§ WORK TASK
Your response should reproduce every line of the entries that contains the word "navigation".
━━━━━━━━
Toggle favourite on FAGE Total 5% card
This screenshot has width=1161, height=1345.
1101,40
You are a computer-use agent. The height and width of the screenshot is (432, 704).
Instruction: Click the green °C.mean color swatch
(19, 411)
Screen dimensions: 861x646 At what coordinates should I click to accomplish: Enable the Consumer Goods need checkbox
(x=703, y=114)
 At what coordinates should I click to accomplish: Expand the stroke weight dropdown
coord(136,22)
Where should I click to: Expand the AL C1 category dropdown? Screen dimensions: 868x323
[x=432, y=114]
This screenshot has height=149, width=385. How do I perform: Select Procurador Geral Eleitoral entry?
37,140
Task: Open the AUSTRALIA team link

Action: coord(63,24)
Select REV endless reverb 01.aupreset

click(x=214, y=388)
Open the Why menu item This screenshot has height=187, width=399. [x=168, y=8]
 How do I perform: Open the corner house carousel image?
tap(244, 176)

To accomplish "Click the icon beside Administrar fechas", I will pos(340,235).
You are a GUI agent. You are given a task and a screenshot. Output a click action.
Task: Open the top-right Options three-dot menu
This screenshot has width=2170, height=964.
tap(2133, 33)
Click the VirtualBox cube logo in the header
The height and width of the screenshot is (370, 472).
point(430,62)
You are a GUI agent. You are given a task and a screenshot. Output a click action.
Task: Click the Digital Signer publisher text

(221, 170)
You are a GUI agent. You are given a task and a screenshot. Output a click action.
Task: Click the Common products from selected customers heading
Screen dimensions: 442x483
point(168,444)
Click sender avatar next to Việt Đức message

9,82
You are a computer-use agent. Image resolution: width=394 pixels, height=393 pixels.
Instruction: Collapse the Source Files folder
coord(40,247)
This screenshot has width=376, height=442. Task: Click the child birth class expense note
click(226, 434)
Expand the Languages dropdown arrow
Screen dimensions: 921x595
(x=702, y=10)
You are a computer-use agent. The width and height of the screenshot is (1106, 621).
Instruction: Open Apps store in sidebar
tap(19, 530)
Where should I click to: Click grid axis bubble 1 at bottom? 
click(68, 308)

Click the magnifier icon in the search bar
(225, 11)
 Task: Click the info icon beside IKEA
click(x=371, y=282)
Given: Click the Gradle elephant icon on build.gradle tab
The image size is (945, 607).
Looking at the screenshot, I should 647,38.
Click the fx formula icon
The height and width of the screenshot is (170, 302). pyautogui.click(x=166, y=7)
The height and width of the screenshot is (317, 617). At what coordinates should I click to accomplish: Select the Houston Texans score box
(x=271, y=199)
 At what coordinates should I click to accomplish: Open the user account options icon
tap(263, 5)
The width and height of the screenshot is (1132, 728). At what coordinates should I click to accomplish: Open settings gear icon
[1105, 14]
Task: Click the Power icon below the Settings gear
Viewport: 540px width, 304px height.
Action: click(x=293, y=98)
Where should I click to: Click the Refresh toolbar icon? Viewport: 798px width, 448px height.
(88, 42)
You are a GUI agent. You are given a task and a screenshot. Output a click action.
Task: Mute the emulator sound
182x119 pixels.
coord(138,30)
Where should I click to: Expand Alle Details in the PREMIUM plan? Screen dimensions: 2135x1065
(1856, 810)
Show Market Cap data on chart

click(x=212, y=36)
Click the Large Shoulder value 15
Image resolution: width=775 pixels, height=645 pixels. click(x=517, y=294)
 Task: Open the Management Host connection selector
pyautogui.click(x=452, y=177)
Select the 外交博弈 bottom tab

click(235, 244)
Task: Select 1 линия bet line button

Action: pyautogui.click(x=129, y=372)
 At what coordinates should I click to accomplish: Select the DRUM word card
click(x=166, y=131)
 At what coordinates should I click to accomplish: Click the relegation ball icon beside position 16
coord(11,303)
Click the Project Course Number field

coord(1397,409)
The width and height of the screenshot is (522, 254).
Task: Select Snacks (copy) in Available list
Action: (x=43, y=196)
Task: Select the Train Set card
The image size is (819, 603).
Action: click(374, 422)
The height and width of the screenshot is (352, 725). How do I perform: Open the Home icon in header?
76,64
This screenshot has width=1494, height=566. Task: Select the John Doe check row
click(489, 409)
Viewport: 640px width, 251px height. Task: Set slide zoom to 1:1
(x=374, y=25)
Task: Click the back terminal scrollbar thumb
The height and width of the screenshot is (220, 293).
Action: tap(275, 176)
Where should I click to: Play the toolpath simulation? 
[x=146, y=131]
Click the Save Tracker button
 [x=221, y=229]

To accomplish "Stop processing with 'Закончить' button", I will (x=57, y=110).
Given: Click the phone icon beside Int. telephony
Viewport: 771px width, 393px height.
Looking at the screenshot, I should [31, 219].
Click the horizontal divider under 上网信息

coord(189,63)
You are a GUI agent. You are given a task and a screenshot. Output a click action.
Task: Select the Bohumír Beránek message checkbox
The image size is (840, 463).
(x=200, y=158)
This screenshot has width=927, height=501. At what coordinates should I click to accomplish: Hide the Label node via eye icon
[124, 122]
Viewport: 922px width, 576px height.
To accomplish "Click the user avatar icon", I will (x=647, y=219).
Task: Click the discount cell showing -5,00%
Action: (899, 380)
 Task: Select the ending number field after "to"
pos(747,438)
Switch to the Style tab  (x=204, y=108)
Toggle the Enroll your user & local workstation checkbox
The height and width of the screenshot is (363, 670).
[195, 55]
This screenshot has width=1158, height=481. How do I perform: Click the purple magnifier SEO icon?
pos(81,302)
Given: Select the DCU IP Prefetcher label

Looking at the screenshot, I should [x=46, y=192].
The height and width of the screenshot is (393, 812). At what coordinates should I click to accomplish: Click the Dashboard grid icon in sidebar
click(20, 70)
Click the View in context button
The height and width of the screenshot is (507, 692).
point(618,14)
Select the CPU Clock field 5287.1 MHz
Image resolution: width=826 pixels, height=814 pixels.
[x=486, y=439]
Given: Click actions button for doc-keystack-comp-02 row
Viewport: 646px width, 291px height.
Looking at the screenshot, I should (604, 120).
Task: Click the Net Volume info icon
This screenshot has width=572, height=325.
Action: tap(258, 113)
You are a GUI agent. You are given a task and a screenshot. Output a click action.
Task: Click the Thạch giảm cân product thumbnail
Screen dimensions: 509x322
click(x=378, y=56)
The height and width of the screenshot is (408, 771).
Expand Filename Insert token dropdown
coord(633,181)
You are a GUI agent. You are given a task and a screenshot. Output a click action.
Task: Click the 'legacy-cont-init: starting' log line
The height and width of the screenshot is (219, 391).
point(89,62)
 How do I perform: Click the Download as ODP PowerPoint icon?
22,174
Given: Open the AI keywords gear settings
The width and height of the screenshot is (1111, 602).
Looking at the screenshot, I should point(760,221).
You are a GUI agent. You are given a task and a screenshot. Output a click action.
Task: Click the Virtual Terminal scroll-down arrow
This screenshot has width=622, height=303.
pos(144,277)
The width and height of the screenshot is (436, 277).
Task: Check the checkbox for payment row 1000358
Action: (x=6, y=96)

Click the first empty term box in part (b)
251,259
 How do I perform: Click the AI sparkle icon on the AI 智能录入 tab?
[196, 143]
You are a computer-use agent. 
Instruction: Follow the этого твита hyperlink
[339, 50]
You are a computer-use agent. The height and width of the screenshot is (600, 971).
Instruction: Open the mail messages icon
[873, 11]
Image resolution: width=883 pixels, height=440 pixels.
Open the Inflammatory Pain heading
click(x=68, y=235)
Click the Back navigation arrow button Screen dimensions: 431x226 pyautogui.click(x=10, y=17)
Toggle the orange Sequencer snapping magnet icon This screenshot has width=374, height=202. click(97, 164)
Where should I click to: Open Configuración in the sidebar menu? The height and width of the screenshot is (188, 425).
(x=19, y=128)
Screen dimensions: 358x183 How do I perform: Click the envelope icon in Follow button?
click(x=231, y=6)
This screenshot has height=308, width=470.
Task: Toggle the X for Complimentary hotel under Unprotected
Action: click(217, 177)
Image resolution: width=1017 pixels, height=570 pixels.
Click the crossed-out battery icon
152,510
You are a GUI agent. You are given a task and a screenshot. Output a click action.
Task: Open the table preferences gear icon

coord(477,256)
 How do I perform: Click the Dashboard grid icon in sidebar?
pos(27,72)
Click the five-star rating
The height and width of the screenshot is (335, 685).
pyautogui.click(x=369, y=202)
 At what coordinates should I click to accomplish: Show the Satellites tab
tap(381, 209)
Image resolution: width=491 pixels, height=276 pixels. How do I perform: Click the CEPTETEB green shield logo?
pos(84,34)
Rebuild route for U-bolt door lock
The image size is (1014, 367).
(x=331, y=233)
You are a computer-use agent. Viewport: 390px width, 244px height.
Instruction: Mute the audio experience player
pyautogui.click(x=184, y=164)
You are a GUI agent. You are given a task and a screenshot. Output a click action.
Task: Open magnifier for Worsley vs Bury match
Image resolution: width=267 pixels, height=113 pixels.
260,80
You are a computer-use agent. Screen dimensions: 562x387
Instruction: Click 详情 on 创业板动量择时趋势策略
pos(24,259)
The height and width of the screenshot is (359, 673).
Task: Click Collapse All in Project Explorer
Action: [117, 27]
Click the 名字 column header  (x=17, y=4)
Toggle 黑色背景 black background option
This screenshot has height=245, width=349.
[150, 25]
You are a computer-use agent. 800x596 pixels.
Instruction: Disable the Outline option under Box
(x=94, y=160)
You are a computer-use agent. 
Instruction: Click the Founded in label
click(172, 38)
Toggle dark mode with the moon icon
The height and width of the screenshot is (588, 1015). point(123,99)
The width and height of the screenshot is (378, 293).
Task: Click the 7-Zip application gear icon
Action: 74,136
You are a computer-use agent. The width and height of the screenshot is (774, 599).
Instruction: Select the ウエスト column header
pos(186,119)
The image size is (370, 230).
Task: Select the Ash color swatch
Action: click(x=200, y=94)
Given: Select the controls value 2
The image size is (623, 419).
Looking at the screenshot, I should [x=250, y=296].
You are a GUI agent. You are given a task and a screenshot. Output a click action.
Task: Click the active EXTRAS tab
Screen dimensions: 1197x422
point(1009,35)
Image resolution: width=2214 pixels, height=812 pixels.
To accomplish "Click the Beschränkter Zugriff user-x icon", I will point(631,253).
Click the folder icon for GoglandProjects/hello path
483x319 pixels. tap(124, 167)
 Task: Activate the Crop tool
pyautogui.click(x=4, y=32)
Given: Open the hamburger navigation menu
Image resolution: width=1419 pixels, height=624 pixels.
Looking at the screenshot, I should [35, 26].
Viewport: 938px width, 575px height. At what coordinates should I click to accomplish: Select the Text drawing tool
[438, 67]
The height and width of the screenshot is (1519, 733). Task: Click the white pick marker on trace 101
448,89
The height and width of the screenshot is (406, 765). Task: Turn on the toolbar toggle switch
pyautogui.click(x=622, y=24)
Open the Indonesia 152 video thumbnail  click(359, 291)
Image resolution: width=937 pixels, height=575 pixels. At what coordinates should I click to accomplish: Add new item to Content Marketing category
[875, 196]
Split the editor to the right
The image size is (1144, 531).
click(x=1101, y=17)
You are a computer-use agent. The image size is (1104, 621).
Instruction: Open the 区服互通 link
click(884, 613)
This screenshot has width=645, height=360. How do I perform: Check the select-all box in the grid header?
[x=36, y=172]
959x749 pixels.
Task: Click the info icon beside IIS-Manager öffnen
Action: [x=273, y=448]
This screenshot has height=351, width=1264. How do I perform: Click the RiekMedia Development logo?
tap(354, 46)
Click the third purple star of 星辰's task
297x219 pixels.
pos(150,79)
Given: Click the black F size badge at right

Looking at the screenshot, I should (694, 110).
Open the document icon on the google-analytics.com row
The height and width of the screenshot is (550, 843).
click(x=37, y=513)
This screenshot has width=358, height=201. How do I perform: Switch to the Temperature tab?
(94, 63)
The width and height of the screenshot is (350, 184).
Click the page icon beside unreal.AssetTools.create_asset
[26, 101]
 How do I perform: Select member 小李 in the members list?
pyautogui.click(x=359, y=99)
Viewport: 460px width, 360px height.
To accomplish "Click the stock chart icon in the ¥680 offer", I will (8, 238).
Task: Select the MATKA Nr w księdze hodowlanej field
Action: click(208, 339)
━━━━━━━━
§ RESPONSE AREA
Click the Back navigation arrow button Screen dimensions: 431x226 pyautogui.click(x=10, y=17)
Given: Open the hamburger navigation menu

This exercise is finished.